Since I was a little under the weather today and couldn't fish I finished my wiring for the power source of my portable livewell.  

I fish a lot of tournaments and only use the livewell for that and this is perfect for anyone who doesn't have or want a livewell on their boat.  Everything is marine grade wire and connectors (except the switch, for now)




















Very simple to do and I put a quick disconnect so I can unplug the aerator from the battery at any time.  

Parts used: (Battery and Box)
1 Waterproof box from Walmart (Camping section)
2 Marine grade 14-16 gauge Heat Shrinkable butt connectors
4 Marine Grade 14-16 Gauge AWG Female disconnects
1 Double 14-16 Gauge AWG Female disconnects
1 two way switch
1 Marine grade inline fuse
2ft of Black and Red 16 Gauge tinned copper wire
1 Sea-Dog Polarized Connector 2 Wire
1 Interstate SWA1090 12V 9amp Deep cycle battery

Parts Used: (Livewell)
1 Kodiak KA-26 Angler Series Livewell I got mine from here: http://www.imarineinc.com/collections/baitwells/products/angler-series-bait-tank-ka26
1 Baitwell Drain found here: http://www.imarineinc.com/collections/baitwells/products/baitwell-drain
1 Attwood Tsunami 500 Recirq Livewell Aerator Kit 

Once I finish the livewell portion I will take pictures.

Approximate cost for everything: $185

The only things that stinks is you have to fill the livewell with a small bucket and it's not insulated but it does work great keeping two redfish alive, even in the warm weather.


----------



## blondmonkey777 (Oct 18, 2012)

I have found a solution to that problem too got me a big 100 qt cooler and used a bilge pump with a recirc hose to bring the water to a spray bar in the top.
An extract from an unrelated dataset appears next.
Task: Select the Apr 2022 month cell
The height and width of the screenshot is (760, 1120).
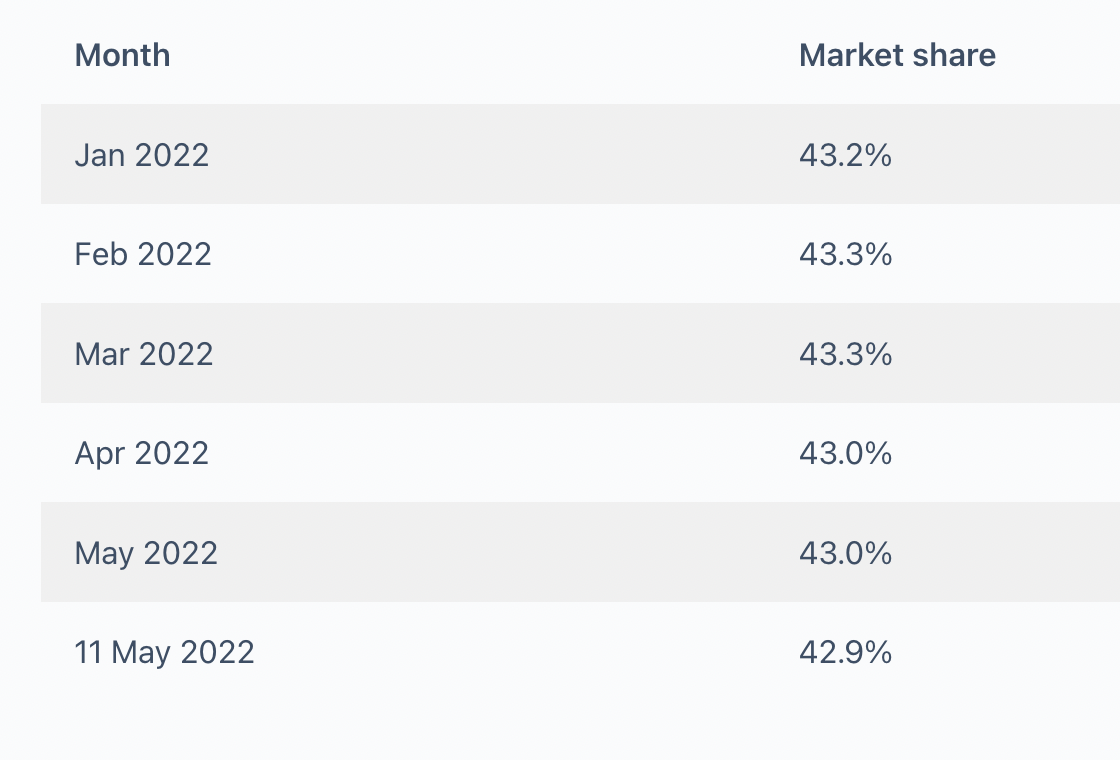Action: pos(142,453)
To fill it up drop the bilge overboard and place hose in the cooler and to drain place hose over board and leave bilge pump in the cooler


----------



## topnative2 (Feb 22, 2009)

http://www.youtube.com/watch?v=YNBQbjetujQ


----------



## DuckNut (Apr 3, 2009)

That ******* used two kayaks to make a pontoon boat.


----------



## pudding08 (Sep 5, 2010)

Those are all good ideas, but I like the self contained idea and not having hoses and stuff off the side of the boat. 

It works, we kept two redfish alive for 8 hours in the spring time no problem. I don't mind bucking water for a tournament once a month. 
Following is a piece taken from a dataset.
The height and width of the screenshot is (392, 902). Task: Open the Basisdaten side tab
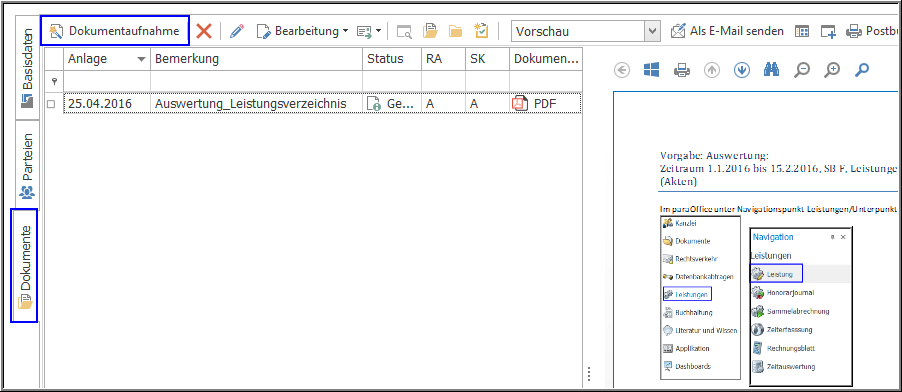coord(24,68)
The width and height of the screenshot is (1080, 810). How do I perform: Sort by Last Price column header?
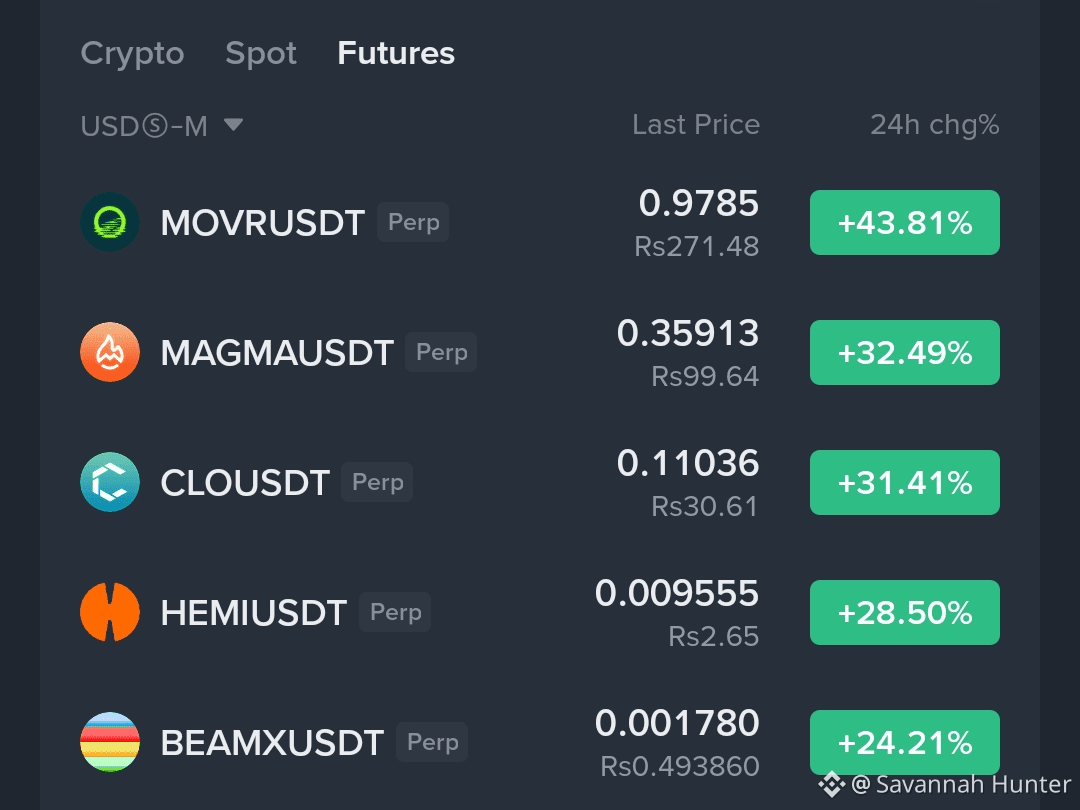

I may in the future turn my center console into a livewell, but for now I like it as dry storage.


----------



## blondmonkey777 (Oct 18, 2012)

Only problem is once the live well is full of bait poop slime and scales there is no way to get it out. Might be a option I just havnt thought of it yet


----------



## DuckNut (Apr 3, 2009)

I use a bilge pump on a hose that connects to the inlet with a spring clamp and I throw the bilge in the water. Then when I am done I disconnect the tube from the inlet and drop the bilge in the tank, aim the hose into the water and pump the water out so I can manage the tank/water.


----------



## Dillusion (May 21, 2012)

https://www.engel-usa.com/products/live-bait-coolers


----------



## pudding08 (Sep 5, 2010)

> https://www.engel-usa.com/products/live-bait-coolers


I saw those and they are insulated so that would help. My only problem is these tournaments require a 18 gallon minimum.


----------



## MUD_MINNOW (Oct 16, 2011)

> > https://www.engel-usa.com/products/live-bait-coolers
> 
> 
> I saw those and they are insulated so that would help.  My only problem is these tournaments require a 18 gallon minimum.


Agree!! My 22 gal will do the same 2 fish and bait all day... But wouldn't go much smaller than that for two fish tournaments with long runs... That's a 24gal u built right?


----------